Two great examples of this sort of brand failure come from the 90s: Harley Davidson launched a perfume and Cosmopolitan a yoghurt. Both were big failures. The main reason being that they didn’t consider their existing anchor. A brand anchor is the heart of the brand; it is what consumers associate you with, your perceived zone of competence. Harley Davidson is a motorcycle brand, and Cosmopolitan a women’s magazine – consumers were never going to find them believable as perfume and yoghurt producers. So, to an extent, your anchor dictates where you can and cannot grow. Thats why, for instance, Toyota created Lexus: because Toyota’s anchor is reliability, not luxury.
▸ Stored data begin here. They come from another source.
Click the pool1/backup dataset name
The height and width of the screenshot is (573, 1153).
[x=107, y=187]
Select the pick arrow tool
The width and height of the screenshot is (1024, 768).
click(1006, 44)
And why Volvo is marketing its high performance electric car range under the Polestar brand: because Volvo’s anchor is safety not innovation.
Another example is Nestle, with its Nespresso capsule system patented in the 70s. The system was so innovative (it wasn’t even they knew they could charge a real premium for it. Nestle had been active in the coffee market with the Nescafe brand since way back in the 30s, so the expected thing to do would have been leverage that well-recognised name, right? Well, no, because the anchor of the Nescafe brand is affordable daily coffee. Selling the new capsule system under the Nescafe brand would have positioned it as a solid coffee, but an affordable product. Very far from the desired premium image they wanted to present and price they wanted to charge.
Since they couldn’t change the anchor of Nescafe, nor wanted to, they had to create something new. Eventually, in 86, Nespresso was born; a luxury lifestyle brand selling coffee. They coined the Nespresso club so they could call their customers ‘members’, they opened luxury boutiques on the Rue de Rome, near Champs-Élysées, they launched a lifestyle magazine, and they even called their coffee grand cru in reference to great wines. And then, of course, there is George Clooney. Making Clooney the face of the brand in 2006 was a revolutionary move at a time when celebrity endorsements were normally reserved for luxury products like perfumes or watches.
We have seen how damaging a misplaced anchor can be, and also how effectively a well-placed one can aid and boost your innovation. So, if you have an existing brand and are launching a new product or services, you need to ask yourself: What is the current anchor of my brand? How am I perceived? Does this anchor fit my innovation? Will it help the launch? Or, should I create a new anchor altogether? Because only if your anchor and your product or service are in harmony will your innovation truly thrive.